:: Data ::

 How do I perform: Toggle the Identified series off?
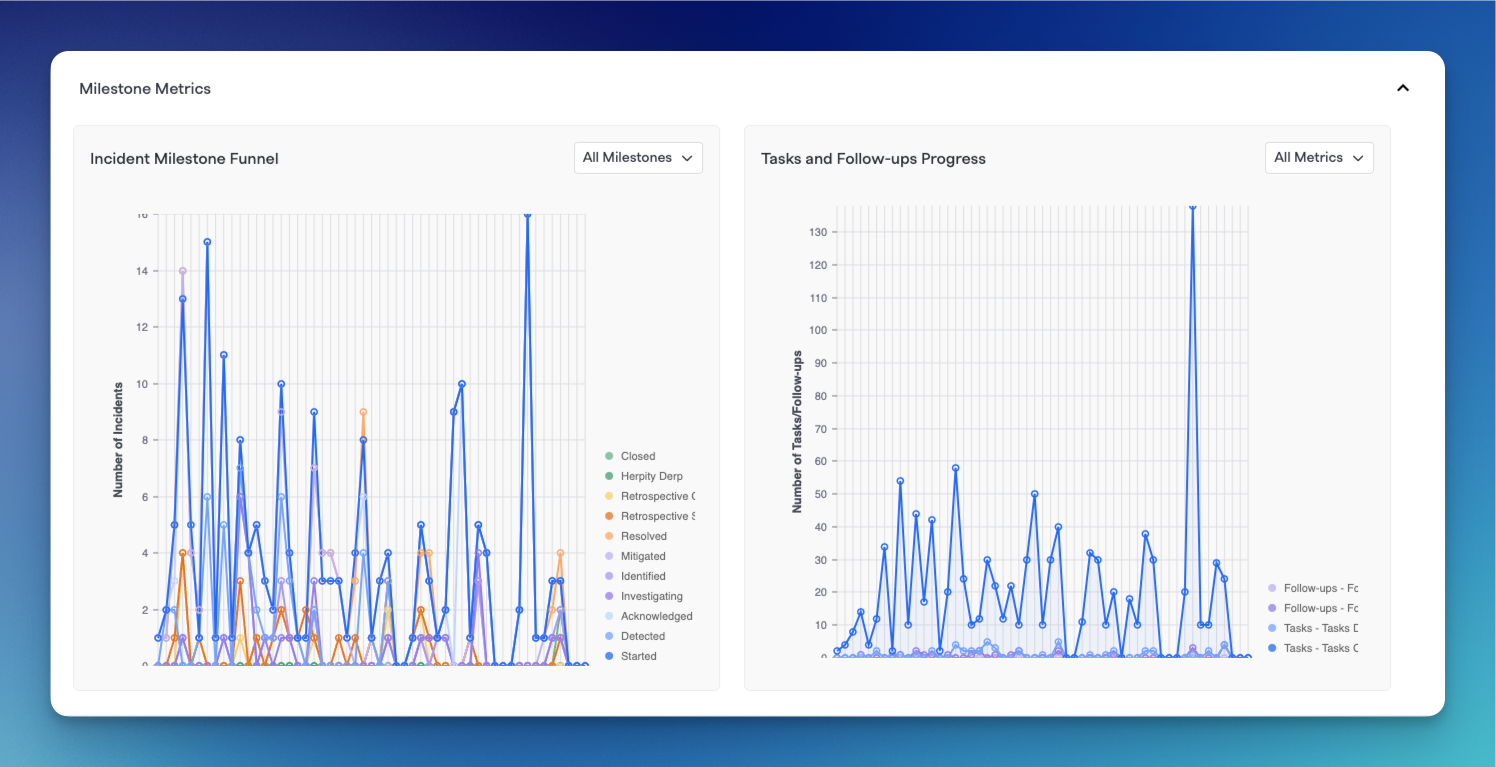[x=639, y=576]
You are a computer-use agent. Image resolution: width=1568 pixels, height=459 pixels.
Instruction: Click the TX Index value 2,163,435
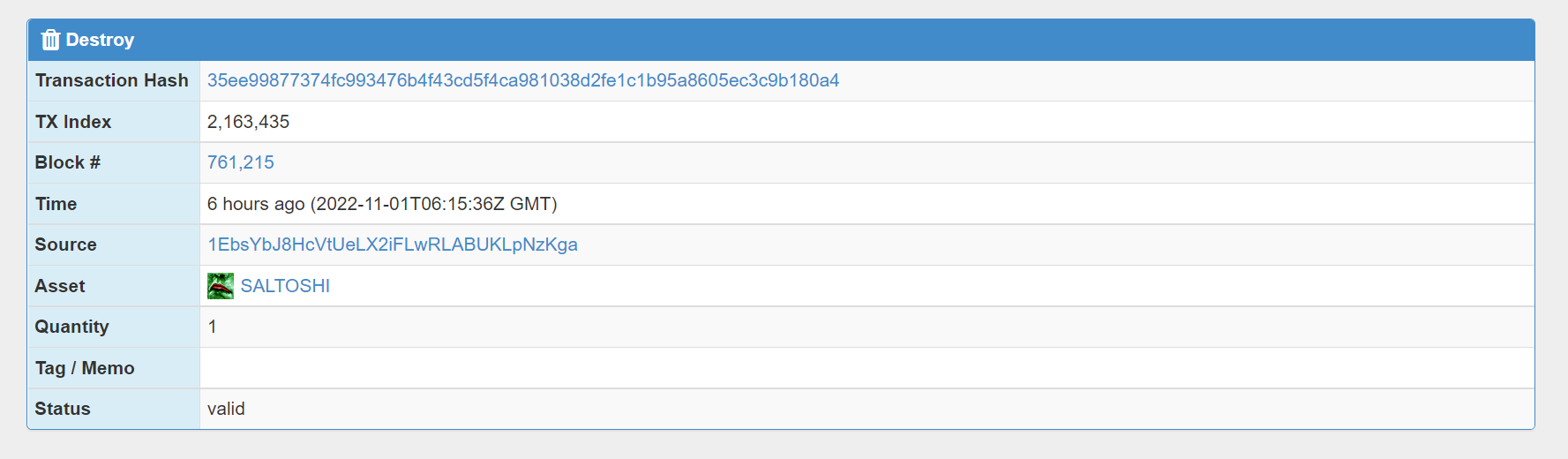click(248, 122)
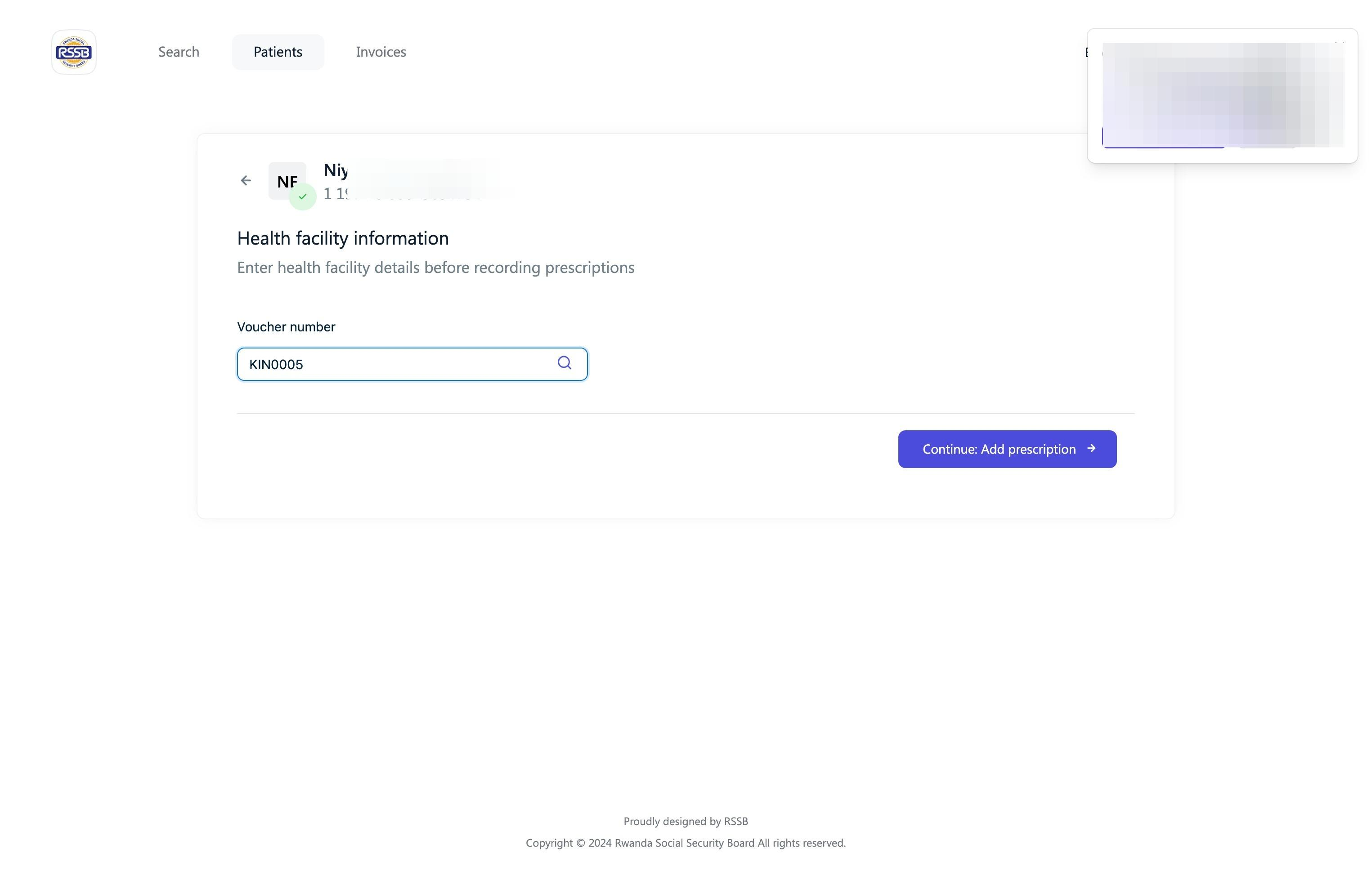Click arrow icon inside Continue button

pyautogui.click(x=1091, y=448)
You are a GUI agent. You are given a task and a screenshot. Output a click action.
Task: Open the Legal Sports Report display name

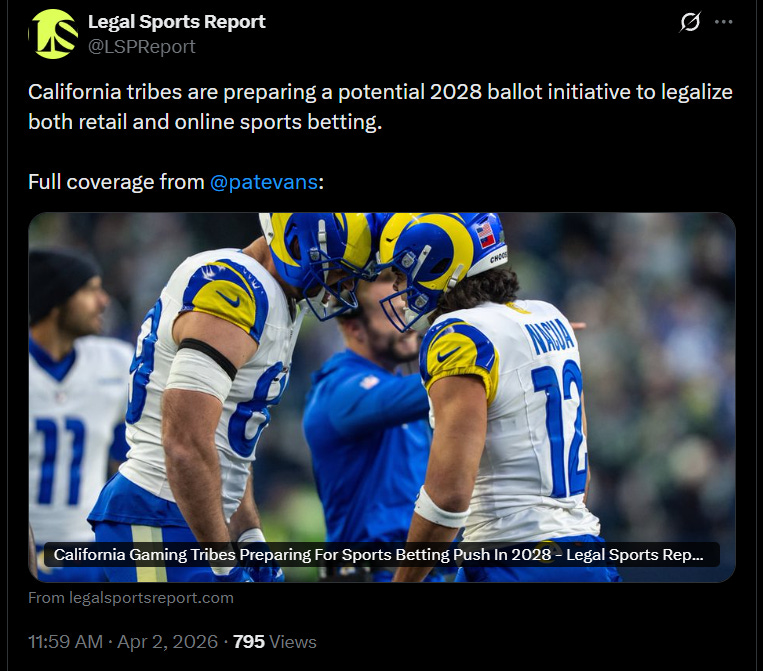click(x=177, y=21)
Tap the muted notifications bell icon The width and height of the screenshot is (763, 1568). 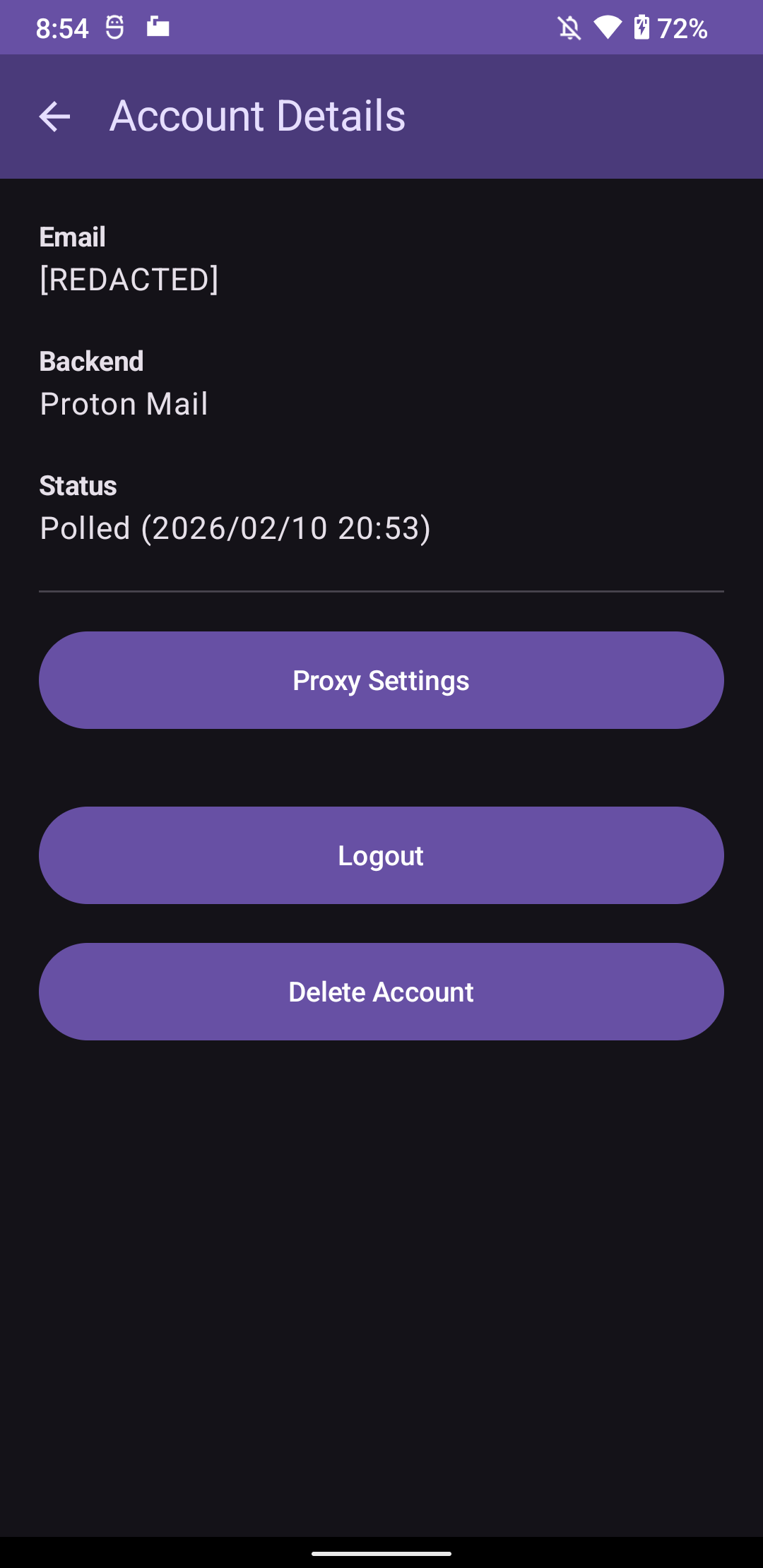click(x=569, y=28)
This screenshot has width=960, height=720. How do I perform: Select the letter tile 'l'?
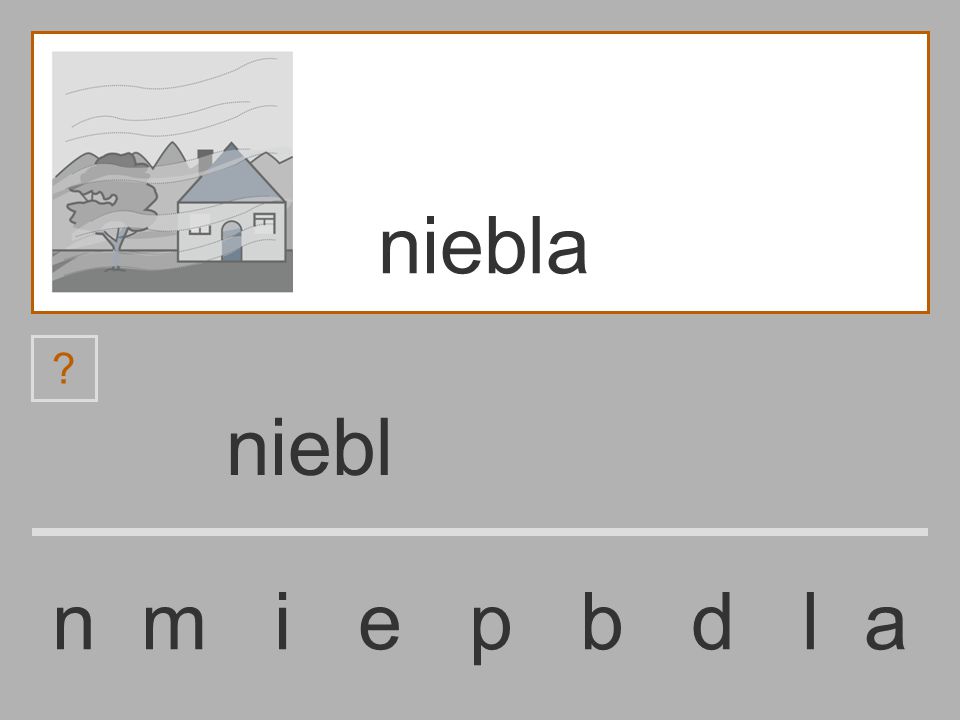[x=810, y=621]
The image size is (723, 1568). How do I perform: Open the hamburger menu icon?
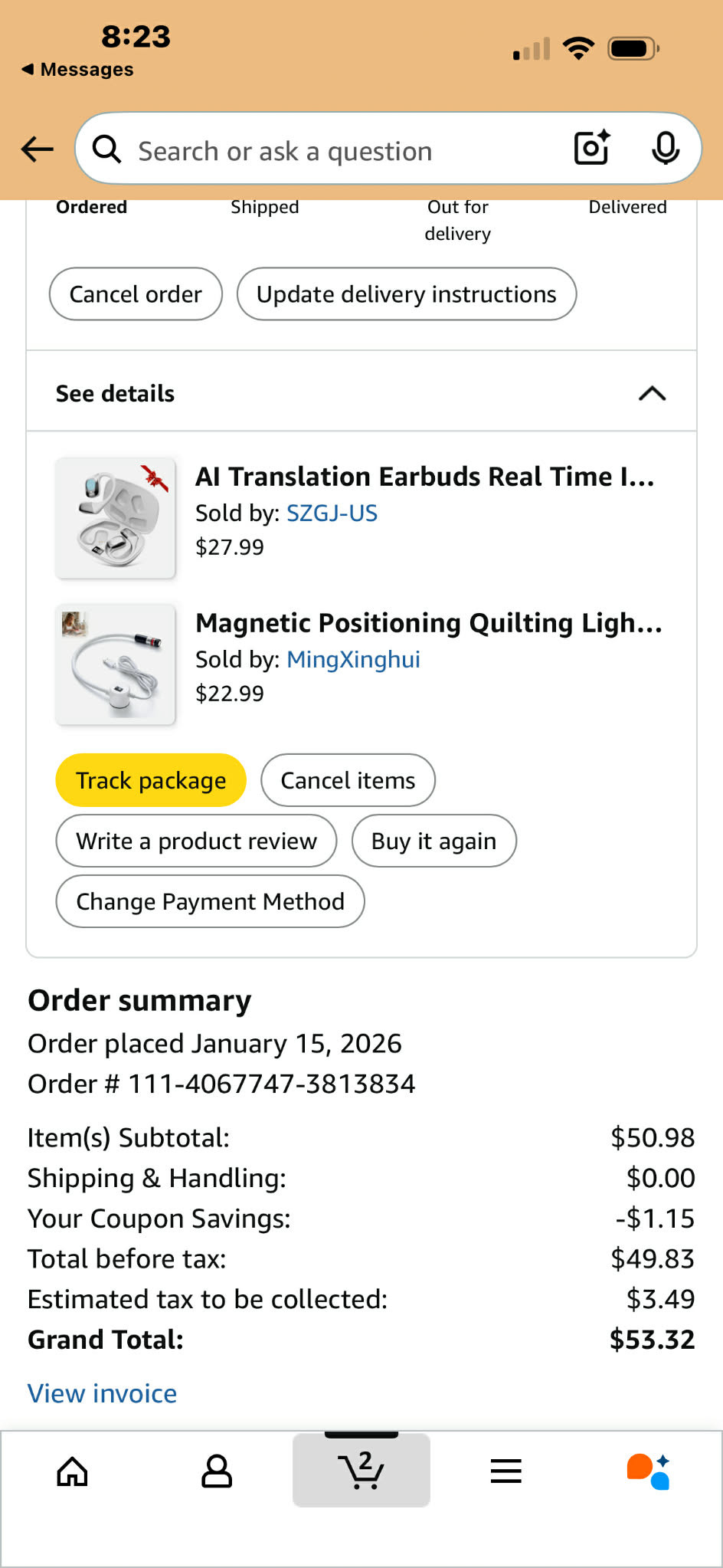[505, 1471]
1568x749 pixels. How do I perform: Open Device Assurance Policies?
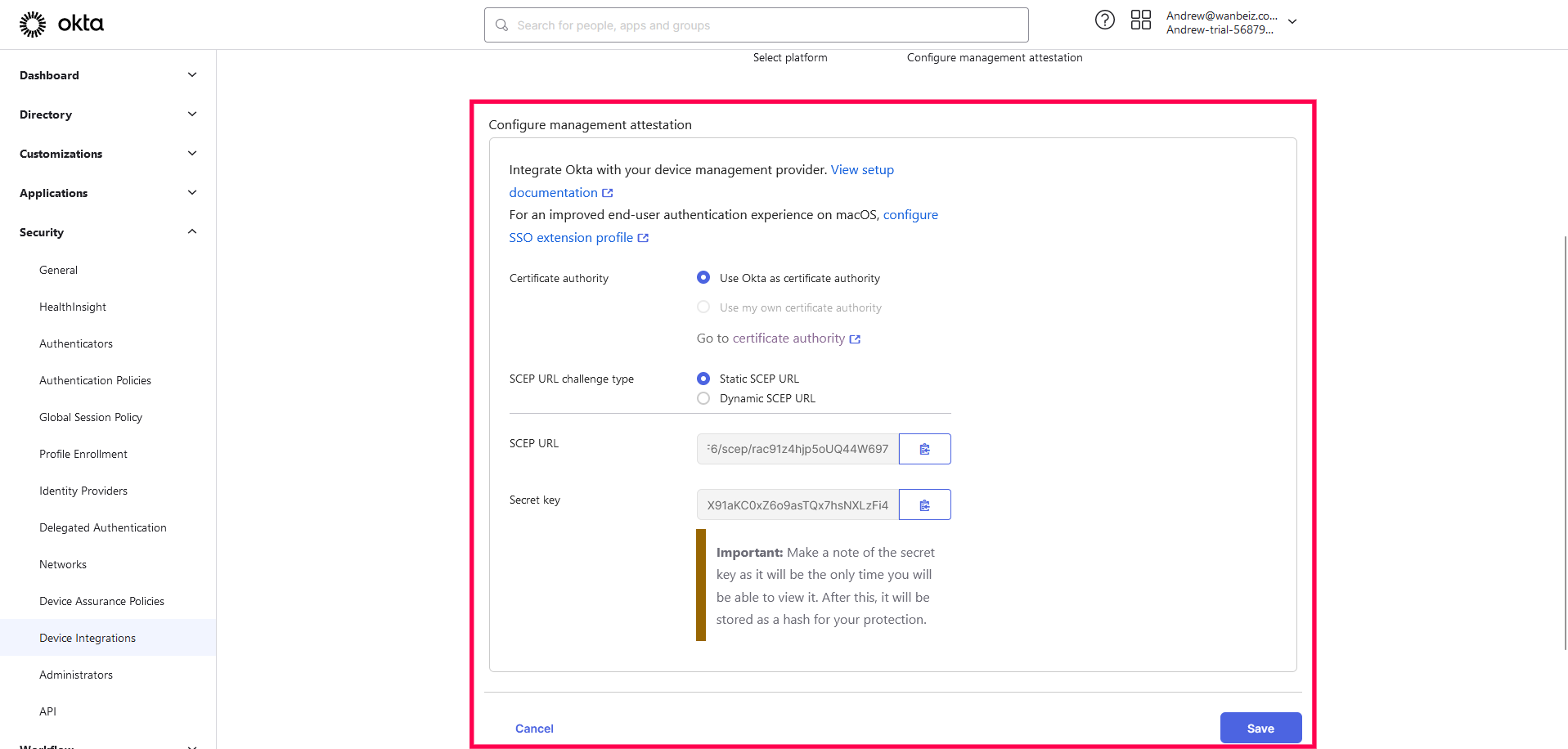pos(101,601)
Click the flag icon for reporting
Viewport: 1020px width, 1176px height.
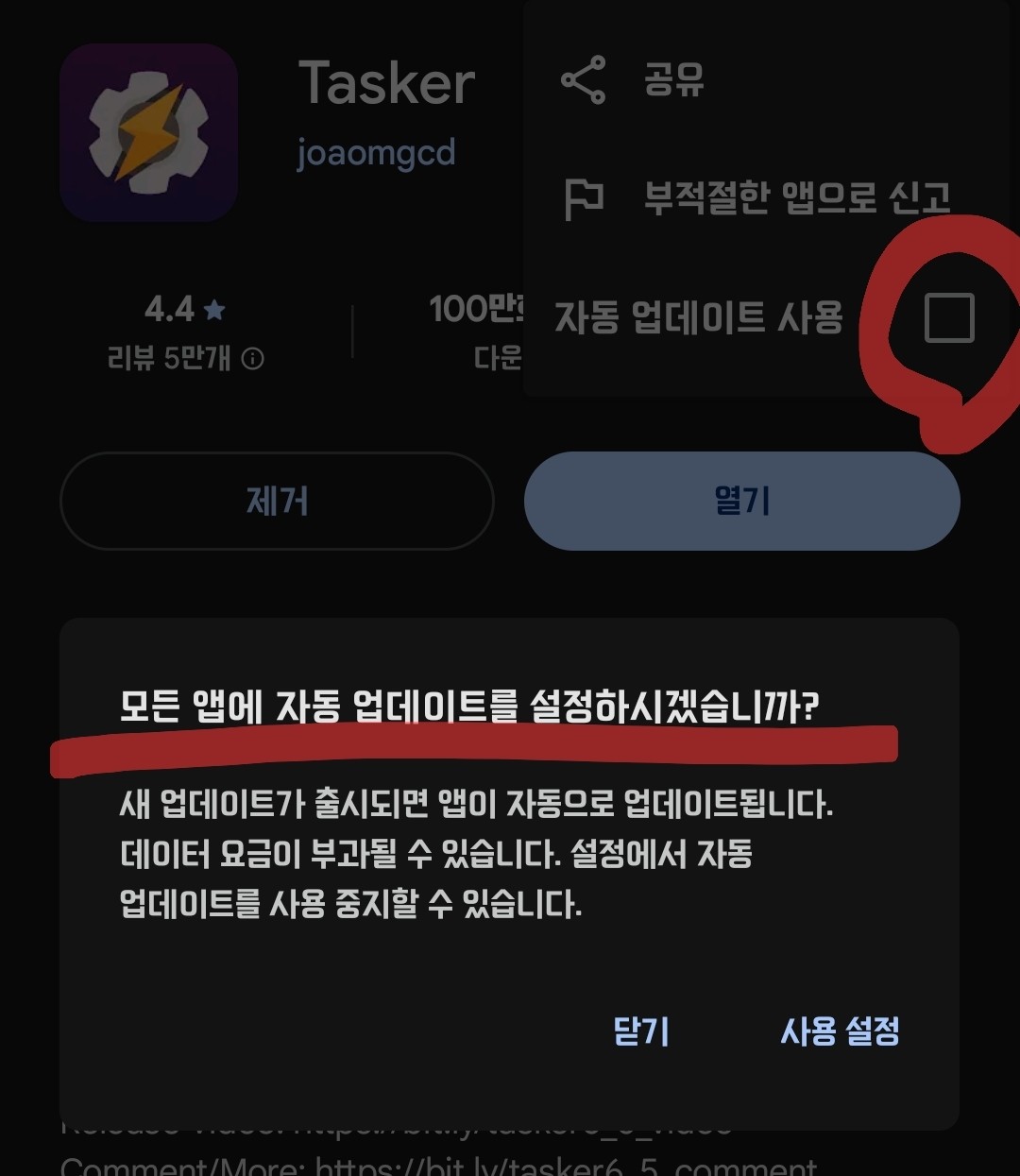(584, 198)
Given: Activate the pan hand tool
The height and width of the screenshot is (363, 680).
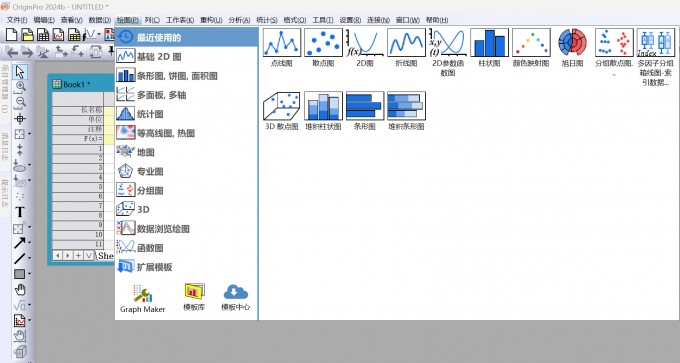Looking at the screenshot, I should (x=20, y=290).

:: What you need to do ::
Copy the records word for word, starting at the line that contains "This screenshot has" and continuing through the last line of the records. Leave the pictures out of your copy.

:: Response below ::
This screenshot has width=960, height=720. How do I perform: Select the letter tile 'l'?
[x=810, y=621]
The image size is (723, 1568). How do I perform: Open the hamburger menu icon?
[505, 1471]
1568x749 pixels. How do I perform: Open Device Assurance Policies?
pos(101,601)
Click the flag icon for reporting
Viewport: 1020px width, 1176px height.
(584, 198)
Given: Activate the pan hand tool
The height and width of the screenshot is (363, 680).
Looking at the screenshot, I should (x=20, y=290).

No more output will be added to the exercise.